◆ Directions for this task ◆
Where the listing below has a line with "Image resolution: width=750", write out exactly that line and every line after it, stopping after the line with "Task: Click the Угловая улица street label".
[Start of section]
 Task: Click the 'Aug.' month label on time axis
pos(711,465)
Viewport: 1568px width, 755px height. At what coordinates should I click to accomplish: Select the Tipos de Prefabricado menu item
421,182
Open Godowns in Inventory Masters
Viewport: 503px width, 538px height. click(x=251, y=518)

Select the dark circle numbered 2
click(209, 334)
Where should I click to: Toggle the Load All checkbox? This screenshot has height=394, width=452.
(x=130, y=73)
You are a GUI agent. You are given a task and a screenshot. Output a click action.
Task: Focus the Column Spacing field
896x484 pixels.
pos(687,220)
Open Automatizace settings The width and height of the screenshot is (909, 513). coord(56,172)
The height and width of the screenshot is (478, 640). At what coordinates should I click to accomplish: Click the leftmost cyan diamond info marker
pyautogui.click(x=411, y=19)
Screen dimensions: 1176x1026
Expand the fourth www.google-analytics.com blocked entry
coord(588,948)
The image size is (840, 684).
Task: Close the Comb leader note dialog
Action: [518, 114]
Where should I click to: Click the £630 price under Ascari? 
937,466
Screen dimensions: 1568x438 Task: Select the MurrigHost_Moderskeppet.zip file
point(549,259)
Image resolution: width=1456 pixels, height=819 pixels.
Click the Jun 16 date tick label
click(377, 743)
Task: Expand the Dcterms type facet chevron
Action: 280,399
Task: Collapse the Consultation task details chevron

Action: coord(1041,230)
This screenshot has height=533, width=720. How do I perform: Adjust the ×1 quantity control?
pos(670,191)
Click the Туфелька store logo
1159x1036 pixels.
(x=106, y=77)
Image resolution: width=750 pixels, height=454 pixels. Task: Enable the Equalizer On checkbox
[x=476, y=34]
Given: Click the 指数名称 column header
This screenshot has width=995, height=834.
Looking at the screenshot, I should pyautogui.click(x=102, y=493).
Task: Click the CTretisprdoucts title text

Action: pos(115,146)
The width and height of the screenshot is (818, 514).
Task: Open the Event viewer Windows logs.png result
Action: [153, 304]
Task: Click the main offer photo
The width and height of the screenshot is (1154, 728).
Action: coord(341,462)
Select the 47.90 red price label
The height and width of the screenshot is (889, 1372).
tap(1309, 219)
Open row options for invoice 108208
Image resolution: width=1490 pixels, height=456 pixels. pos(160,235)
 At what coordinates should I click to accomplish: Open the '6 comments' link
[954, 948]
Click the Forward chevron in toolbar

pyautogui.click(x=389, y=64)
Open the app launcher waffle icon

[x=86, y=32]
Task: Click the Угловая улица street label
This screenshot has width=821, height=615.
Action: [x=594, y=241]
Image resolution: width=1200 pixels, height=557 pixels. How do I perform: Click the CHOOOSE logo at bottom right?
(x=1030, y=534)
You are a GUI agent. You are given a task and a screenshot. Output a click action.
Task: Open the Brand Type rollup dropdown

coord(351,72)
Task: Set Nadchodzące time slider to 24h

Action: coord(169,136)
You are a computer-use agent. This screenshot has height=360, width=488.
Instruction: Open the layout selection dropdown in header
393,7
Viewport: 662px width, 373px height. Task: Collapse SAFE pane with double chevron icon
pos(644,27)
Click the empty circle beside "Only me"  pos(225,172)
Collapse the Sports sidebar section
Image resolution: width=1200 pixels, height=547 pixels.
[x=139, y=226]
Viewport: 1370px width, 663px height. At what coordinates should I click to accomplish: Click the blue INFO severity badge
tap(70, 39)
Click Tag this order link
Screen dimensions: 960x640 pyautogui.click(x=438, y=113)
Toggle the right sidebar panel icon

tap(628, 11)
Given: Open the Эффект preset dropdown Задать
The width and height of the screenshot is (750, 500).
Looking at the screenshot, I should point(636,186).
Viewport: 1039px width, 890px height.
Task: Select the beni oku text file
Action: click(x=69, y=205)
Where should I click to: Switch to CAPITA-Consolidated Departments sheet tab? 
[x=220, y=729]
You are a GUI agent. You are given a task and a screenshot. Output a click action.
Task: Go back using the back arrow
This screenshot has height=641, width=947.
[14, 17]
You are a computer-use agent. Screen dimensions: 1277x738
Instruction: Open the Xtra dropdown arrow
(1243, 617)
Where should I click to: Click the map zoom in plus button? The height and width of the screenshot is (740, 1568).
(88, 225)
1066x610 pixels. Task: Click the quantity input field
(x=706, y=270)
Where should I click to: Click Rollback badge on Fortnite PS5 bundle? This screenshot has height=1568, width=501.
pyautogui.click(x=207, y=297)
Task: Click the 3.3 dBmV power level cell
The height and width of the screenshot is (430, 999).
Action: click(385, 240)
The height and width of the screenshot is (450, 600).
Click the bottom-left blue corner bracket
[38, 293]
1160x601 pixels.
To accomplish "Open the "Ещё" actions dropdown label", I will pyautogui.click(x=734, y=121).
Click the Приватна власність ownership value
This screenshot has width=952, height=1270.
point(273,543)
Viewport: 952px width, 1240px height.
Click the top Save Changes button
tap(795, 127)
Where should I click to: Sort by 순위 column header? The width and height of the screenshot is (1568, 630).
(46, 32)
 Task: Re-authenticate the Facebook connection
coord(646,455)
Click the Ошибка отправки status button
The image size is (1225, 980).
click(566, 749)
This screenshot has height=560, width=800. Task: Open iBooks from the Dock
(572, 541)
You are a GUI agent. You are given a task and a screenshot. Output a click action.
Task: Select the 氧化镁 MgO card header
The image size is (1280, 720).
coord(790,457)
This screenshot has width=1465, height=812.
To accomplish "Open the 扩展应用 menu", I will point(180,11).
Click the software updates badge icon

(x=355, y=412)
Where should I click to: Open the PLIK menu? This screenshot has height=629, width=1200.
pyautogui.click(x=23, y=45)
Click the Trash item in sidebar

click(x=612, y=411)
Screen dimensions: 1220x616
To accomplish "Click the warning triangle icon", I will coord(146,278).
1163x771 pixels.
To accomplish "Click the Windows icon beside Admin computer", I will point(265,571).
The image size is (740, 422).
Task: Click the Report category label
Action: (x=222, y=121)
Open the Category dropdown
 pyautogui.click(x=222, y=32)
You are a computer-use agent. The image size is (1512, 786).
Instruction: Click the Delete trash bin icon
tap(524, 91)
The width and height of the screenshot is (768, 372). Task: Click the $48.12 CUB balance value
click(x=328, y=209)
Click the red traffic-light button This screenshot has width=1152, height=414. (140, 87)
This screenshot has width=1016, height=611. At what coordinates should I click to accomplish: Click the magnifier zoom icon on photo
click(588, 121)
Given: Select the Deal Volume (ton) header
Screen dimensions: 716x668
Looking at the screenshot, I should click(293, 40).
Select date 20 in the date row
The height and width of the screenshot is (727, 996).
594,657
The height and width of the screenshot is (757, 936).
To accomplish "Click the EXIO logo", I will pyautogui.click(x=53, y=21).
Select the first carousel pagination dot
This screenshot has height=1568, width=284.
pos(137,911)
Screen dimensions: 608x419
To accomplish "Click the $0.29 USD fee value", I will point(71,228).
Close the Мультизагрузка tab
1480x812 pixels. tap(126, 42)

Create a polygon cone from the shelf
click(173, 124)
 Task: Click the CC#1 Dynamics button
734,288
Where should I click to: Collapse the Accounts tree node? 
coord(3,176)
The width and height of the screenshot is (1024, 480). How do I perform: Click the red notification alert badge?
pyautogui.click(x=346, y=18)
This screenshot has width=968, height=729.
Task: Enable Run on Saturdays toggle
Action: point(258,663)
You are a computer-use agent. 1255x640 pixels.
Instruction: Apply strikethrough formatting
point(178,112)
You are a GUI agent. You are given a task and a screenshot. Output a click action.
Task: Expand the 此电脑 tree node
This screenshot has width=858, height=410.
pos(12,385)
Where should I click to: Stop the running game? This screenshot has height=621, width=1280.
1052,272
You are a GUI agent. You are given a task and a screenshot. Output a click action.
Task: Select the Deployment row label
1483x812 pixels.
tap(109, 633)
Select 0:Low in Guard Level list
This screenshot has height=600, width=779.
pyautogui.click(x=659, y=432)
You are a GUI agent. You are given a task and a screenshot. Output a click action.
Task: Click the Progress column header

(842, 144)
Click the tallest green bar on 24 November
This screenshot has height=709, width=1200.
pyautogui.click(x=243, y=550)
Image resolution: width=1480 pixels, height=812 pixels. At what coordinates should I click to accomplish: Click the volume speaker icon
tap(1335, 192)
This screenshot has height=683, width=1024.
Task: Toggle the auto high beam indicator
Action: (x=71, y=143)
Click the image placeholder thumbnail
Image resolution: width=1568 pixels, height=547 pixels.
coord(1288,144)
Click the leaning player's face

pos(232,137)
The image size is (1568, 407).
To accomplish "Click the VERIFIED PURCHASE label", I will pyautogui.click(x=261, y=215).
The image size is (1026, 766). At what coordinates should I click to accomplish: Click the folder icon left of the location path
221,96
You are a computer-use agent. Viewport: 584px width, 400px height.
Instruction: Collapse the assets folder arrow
[End of section]
◆ Answer to this problem ◆
Image resolution: width=750 pixels, height=454 pixels. Task: Enable the Equalizer On checkbox
[x=476, y=34]
Given: Click the 指数名称 column header
This screenshot has width=995, height=834.
Looking at the screenshot, I should pyautogui.click(x=102, y=493).
Task: Click the CTretisprdoucts title text

Action: pos(115,146)
The width and height of the screenshot is (818, 514).
Task: Open the Event viewer Windows logs.png result
Action: [153, 304]
Task: Click the main offer photo
The width and height of the screenshot is (1154, 728).
Action: coord(341,462)
Select the 47.90 red price label
The height and width of the screenshot is (889, 1372).
tap(1309, 219)
Open row options for invoice 108208
Image resolution: width=1490 pixels, height=456 pixels. pos(160,235)
 At what coordinates should I click to accomplish: Open the '6 comments' link
[954, 948]
Click the Forward chevron in toolbar

pyautogui.click(x=389, y=64)
Open the app launcher waffle icon

[x=86, y=32]
Task: Click the Угловая улица street label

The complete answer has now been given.